The whole AAA business model is unsustainable. Xbox in so far as it is particularly associated with cutting edge tech, is particularly vulnerable. I do wonder how things might have gone under various counter factuals but anyway… as it is, Xbox will become basically a third party publisher soon (I’ve been predicting this for years), Sony will position itself as the grown up console and Nintendo will be the offbeat option, more oriented towards families and smaller/weirder experiences. That arrangement will be stable for a while, then it too will fade. In the long run consoles are on the way out. Sony will become something like a publisher too. Nintendo will hang on the longest because they don’t have an alternative business model ready. They’ll figure one out though once they have to.
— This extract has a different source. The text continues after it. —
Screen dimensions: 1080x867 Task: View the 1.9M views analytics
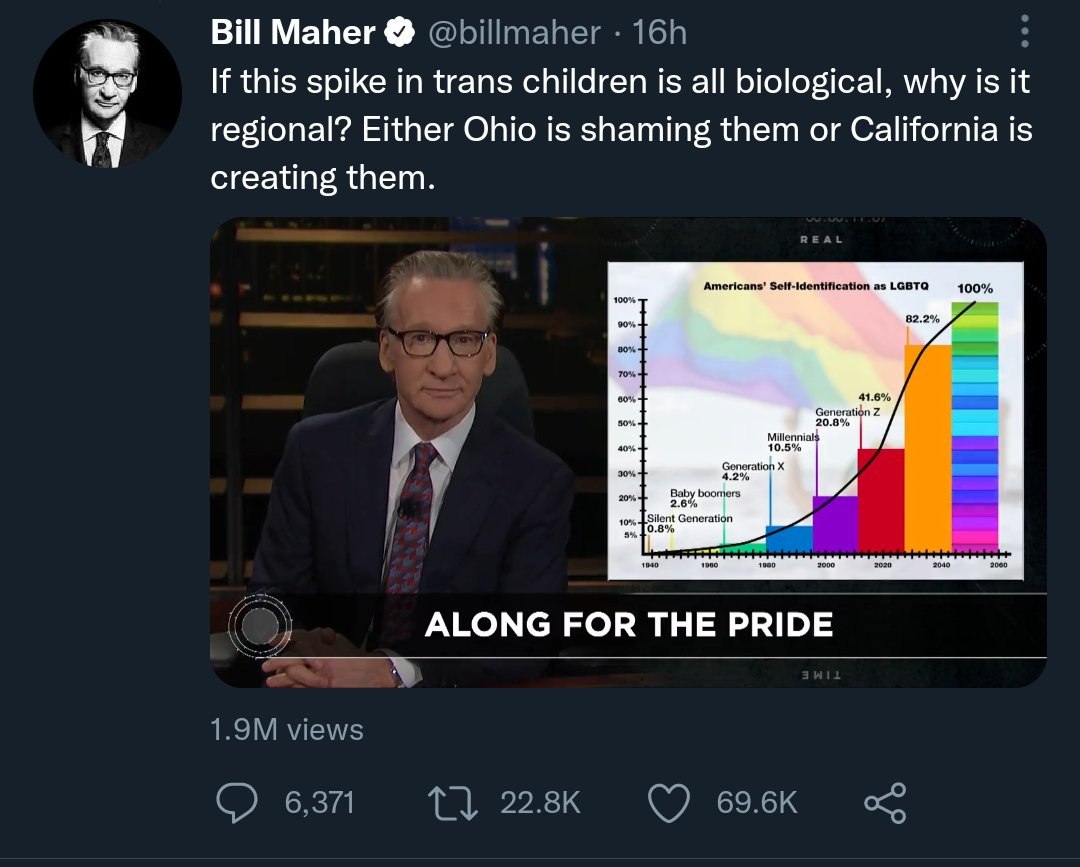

They do have extremely valuable IP. I give consoles as we think of them maybe 20 years?

Re: Quartet (No, Not That One) Is A JRPG Which Takes Direct Aim At Your Nostalgia Gland

MSaturn

I’ve yet to find an indie rpg that really succeeds for me. (Caveat: I have not yet played Sea of Stars. It’s in my backlog though, so I’ll get to it soon). I did play Shadows of Adam and I thought it was pretty good, although not quite really up to the level of its inspirations. A similar game from the same developers has promise because Shadows of Adam came pretty close to greatness. I will definitely be keeping an eye on this one.

Re: Final Fantasy Tactics Writer Yasumi Matsuno Just Found Out About The Game's Most Famous False Quote

MSaturn

@Gryffin I think that’s what it’s trying to say. Fines are regressive; they land harder on the poor than the wealthy. Nevertheless I think this is another example of a pithy political meme that is actually simpleminded and dumb if you slow down at all to think about it (lots of these on all sides). So I guess my reaction is, I’m glad he didn’t write it! It speaks well of him that he was too smart to write this, lol.
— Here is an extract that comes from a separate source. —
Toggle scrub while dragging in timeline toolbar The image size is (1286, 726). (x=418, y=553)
Re: What Happens When An Arms Dealer Publishes Your Video Game?

MSaturn

I guess this could be controversial but I don’t even see what’s bad about Anduril. As I understand it anyway they’re a defense contractor, they’re not selling weapons to terrorists or whatnot. Is the idea that there should be no defense contractors at all? Or just no US military or something? I thought people were upset that Trump was cutting off Ukraine but where do people think these kinds of weapons come from? It’s as though people only want to think one step ahead. But if you think two steps ahead it’s pretty obvious that a world without companies like Anduril would be a far worse place. I think what’s important is that these sorts of companies behave in a lawful manner, which as far as I’ve heard is the case with this company so I don’t see the problem.
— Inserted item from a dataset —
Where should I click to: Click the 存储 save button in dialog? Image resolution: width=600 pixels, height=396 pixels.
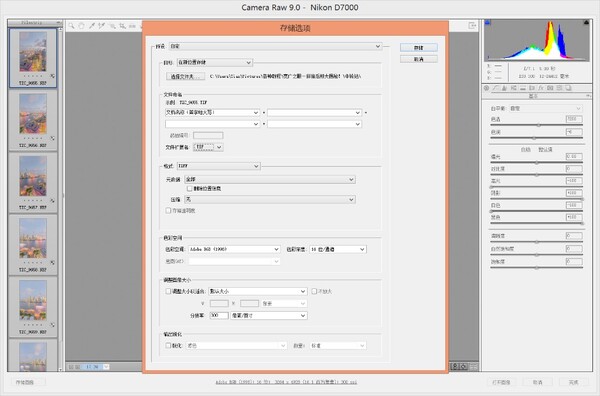click(x=419, y=47)
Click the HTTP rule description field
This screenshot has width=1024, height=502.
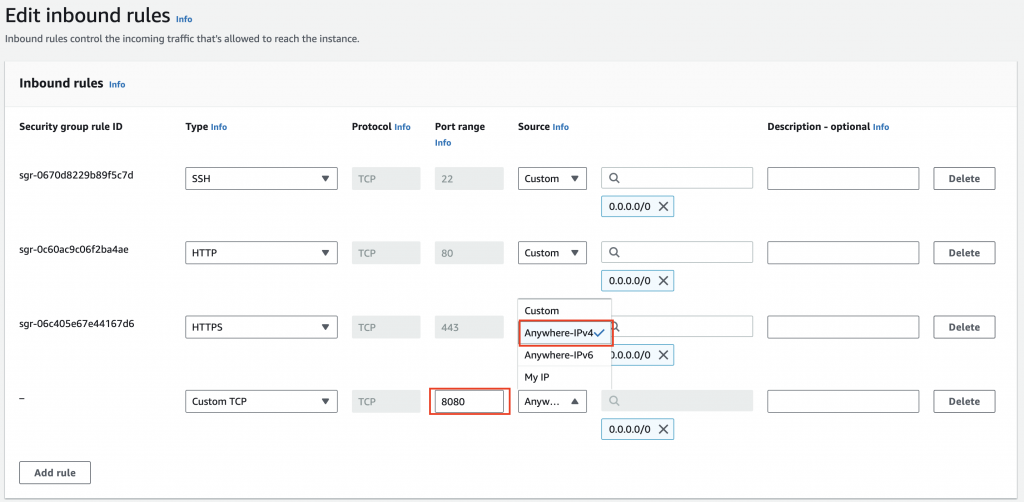843,253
Re: Billy Mitchell Has Won His Defamation Lawsuit Against The YouTuber Karl Jobst

MSaturn

I feel like Billy Mitchell has some definite bad PR, but at the same time the vitriol against him seems totally disproportionate to what he did. I think this is case of the internet deciding someone is a villain and then deciding everything is justified since we already know they’re a villain…

That being said this sounds like a pretty harsh judgement.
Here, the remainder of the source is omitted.